WHAT NEEDS TO BE DONE: Output the records again verbatim.

Stored data:

● ● ● ●

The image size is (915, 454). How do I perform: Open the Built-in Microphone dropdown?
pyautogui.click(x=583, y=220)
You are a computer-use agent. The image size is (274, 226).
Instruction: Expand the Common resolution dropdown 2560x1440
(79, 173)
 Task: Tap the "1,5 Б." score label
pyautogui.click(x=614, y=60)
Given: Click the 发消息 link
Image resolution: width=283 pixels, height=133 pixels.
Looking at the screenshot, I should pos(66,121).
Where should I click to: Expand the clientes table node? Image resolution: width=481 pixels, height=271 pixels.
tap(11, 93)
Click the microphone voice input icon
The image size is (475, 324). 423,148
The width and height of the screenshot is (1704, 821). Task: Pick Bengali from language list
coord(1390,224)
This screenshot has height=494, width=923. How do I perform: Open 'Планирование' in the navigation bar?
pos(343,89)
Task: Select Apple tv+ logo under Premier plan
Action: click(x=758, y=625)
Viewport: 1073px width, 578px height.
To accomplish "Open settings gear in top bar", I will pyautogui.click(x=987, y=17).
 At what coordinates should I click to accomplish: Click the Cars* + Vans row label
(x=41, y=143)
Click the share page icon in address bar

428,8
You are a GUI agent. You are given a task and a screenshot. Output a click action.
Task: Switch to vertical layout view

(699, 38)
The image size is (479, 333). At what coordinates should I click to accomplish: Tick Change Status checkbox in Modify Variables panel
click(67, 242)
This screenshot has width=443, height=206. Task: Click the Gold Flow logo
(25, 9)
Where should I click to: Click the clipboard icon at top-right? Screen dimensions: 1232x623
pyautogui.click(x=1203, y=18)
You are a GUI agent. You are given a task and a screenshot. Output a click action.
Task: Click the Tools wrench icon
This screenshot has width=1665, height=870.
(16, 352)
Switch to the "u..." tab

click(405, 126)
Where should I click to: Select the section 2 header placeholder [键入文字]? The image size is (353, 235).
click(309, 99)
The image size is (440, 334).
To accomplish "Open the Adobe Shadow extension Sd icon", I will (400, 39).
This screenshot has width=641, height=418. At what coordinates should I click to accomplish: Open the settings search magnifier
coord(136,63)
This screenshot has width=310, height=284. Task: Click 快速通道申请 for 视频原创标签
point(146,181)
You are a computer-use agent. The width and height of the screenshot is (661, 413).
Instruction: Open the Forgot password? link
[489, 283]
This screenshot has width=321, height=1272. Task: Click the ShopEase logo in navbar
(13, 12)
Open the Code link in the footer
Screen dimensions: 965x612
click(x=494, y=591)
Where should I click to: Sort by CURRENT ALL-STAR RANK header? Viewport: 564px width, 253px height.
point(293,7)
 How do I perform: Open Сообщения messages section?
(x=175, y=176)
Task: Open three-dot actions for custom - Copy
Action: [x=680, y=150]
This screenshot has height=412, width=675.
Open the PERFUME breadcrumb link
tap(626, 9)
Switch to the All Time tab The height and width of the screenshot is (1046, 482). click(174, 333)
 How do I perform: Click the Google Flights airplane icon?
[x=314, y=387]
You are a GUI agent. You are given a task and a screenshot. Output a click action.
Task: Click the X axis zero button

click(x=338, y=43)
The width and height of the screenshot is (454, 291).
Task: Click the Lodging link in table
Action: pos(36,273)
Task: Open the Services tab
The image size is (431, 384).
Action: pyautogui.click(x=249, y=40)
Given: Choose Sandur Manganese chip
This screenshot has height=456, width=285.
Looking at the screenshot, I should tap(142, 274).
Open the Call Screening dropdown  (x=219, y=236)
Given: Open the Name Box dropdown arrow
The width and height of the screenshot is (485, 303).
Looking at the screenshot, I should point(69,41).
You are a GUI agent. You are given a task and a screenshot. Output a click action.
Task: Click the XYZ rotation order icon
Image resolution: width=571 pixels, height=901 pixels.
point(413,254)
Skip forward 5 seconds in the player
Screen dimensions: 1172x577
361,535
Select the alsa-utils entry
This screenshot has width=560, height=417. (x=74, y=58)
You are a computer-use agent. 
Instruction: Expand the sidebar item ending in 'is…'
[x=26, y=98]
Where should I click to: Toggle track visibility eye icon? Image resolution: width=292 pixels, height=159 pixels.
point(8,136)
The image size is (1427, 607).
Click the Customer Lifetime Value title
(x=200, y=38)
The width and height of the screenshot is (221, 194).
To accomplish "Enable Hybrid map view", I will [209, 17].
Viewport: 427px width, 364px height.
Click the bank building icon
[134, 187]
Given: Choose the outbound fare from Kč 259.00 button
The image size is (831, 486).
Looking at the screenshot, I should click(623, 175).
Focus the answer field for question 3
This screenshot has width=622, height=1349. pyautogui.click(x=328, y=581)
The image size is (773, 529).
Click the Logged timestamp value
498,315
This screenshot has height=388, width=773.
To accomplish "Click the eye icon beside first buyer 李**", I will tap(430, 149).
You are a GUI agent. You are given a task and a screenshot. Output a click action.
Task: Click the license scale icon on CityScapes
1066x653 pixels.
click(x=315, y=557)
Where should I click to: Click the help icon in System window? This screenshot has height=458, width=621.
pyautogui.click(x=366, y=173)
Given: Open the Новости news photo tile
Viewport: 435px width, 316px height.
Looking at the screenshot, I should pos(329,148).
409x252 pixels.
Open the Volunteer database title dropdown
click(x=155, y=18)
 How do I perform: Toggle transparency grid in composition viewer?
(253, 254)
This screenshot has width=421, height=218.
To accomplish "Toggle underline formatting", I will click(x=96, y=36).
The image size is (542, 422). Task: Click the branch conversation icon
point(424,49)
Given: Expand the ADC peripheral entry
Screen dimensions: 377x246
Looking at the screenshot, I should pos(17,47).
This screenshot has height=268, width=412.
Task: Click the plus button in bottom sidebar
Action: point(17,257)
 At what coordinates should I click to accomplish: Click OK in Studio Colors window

● ● ● ●

FINISHED EXERCISE:
The image size is (915, 454). How do I perform: Open the Built-in Microphone dropdown?
pyautogui.click(x=583, y=220)
You are a computer-use agent. The image size is (274, 226).
Instruction: Expand the Common resolution dropdown 2560x1440
(79, 173)
 Task: Tap the "1,5 Б." score label
pyautogui.click(x=614, y=60)
Given: Click the 发消息 link
Image resolution: width=283 pixels, height=133 pixels.
Looking at the screenshot, I should pos(66,121).
Where should I click to: Expand the clientes table node? Image resolution: width=481 pixels, height=271 pixels.
tap(11, 93)
Click the microphone voice input icon
The image size is (475, 324). 423,148
The width and height of the screenshot is (1704, 821). Task: Pick Bengali from language list
coord(1390,224)
This screenshot has height=494, width=923. How do I perform: Open 'Планирование' in the navigation bar?
pos(343,89)
Task: Select Apple tv+ logo under Premier plan
Action: click(x=758, y=625)
Viewport: 1073px width, 578px height.
To accomplish "Open settings gear in top bar", I will pyautogui.click(x=987, y=17).
 At what coordinates should I click to accomplish: Click the Cars* + Vans row label
(x=41, y=143)
Click the share page icon in address bar

428,8
You are a GUI agent. You are given a task and a screenshot. Output a click action.
Task: Switch to vertical layout view

(699, 38)
The image size is (479, 333). At what coordinates should I click to accomplish: Tick Change Status checkbox in Modify Variables panel
click(67, 242)
This screenshot has width=443, height=206. Task: Click the Gold Flow logo
(25, 9)
Where should I click to: Click the clipboard icon at top-right? Screen dimensions: 1232x623
pyautogui.click(x=1203, y=18)
You are a GUI agent. You are given a task and a screenshot. Output a click action.
Task: Click the Tools wrench icon
This screenshot has width=1665, height=870.
(16, 352)
Switch to the "u..." tab

click(405, 126)
Where should I click to: Select the section 2 header placeholder [键入文字]? The image size is (353, 235).
click(309, 99)
The image size is (440, 334).
To accomplish "Open the Adobe Shadow extension Sd icon", I will (400, 39).
This screenshot has width=641, height=418. At what coordinates should I click to accomplish: Open the settings search magnifier
coord(136,63)
This screenshot has width=310, height=284. Task: Click 快速通道申请 for 视频原创标签
point(146,181)
You are a computer-use agent. The width and height of the screenshot is (661, 413).
Instruction: Open the Forgot password? link
[489, 283]
This screenshot has width=321, height=1272. Task: Click the ShopEase logo in navbar
(13, 12)
Open the Code link in the footer
Screen dimensions: 965x612
click(x=494, y=591)
Where should I click to: Sort by CURRENT ALL-STAR RANK header? Viewport: 564px width, 253px height.
point(293,7)
 How do I perform: Open Сообщения messages section?
(x=175, y=176)
Task: Open three-dot actions for custom - Copy
Action: [x=680, y=150]
This screenshot has height=412, width=675.
Open the PERFUME breadcrumb link
tap(626, 9)
Switch to the All Time tab The height and width of the screenshot is (1046, 482). click(174, 333)
 How do I perform: Click the Google Flights airplane icon?
[x=314, y=387]
You are a GUI agent. You are given a task and a screenshot. Output a click action.
Task: Click the X axis zero button

click(x=338, y=43)
The width and height of the screenshot is (454, 291).
Task: Click the Lodging link in table
Action: pos(36,273)
Task: Open the Services tab
The image size is (431, 384).
Action: pyautogui.click(x=249, y=40)
Given: Choose Sandur Manganese chip
This screenshot has height=456, width=285.
Looking at the screenshot, I should tap(142, 274).
Open the Call Screening dropdown  (x=219, y=236)
Given: Open the Name Box dropdown arrow
The width and height of the screenshot is (485, 303).
Looking at the screenshot, I should point(69,41).
You are a GUI agent. You are given a task and a screenshot. Output a click action.
Task: Click the XYZ rotation order icon
Image resolution: width=571 pixels, height=901 pixels.
point(413,254)
Skip forward 5 seconds in the player
Screen dimensions: 1172x577
361,535
Select the alsa-utils entry
This screenshot has width=560, height=417. (x=74, y=58)
You are a computer-use agent. 
Instruction: Expand the sidebar item ending in 'is…'
[x=26, y=98]
Where should I click to: Toggle track visibility eye icon? Image resolution: width=292 pixels, height=159 pixels.
point(8,136)
The image size is (1427, 607).
Click the Customer Lifetime Value title
(x=200, y=38)
The width and height of the screenshot is (221, 194).
To accomplish "Enable Hybrid map view", I will [209, 17].
Viewport: 427px width, 364px height.
Click the bank building icon
[134, 187]
Given: Choose the outbound fare from Kč 259.00 button
The image size is (831, 486).
Looking at the screenshot, I should click(623, 175).
Focus the answer field for question 3
This screenshot has width=622, height=1349. pyautogui.click(x=328, y=581)
The image size is (773, 529).
Click the Logged timestamp value
498,315
This screenshot has height=388, width=773.
To accomplish "Click the eye icon beside first buyer 李**", I will tap(430, 149).
You are a GUI agent. You are given a task and a screenshot. Output a click action.
Task: Click the license scale icon on CityScapes
1066x653 pixels.
click(x=315, y=557)
Where should I click to: Click the help icon in System window? This screenshot has height=458, width=621.
pyautogui.click(x=366, y=173)
Given: Open the Новости news photo tile
Viewport: 435px width, 316px height.
Looking at the screenshot, I should pos(329,148).
409x252 pixels.
Open the Volunteer database title dropdown
click(x=155, y=18)
 How do I perform: Toggle transparency grid in composition viewer?
(253, 254)
This screenshot has width=421, height=218.
To accomplish "Toggle underline formatting", I will click(x=96, y=36).
The image size is (542, 422). Task: Click the branch conversation icon
point(424,49)
Given: Expand the ADC peripheral entry
Screen dimensions: 377x246
Looking at the screenshot, I should pos(17,47).
This screenshot has height=268, width=412.
Task: Click the plus button in bottom sidebar
Action: point(17,257)
 At what coordinates should I click to accomplish: Click OK in Studio Colors window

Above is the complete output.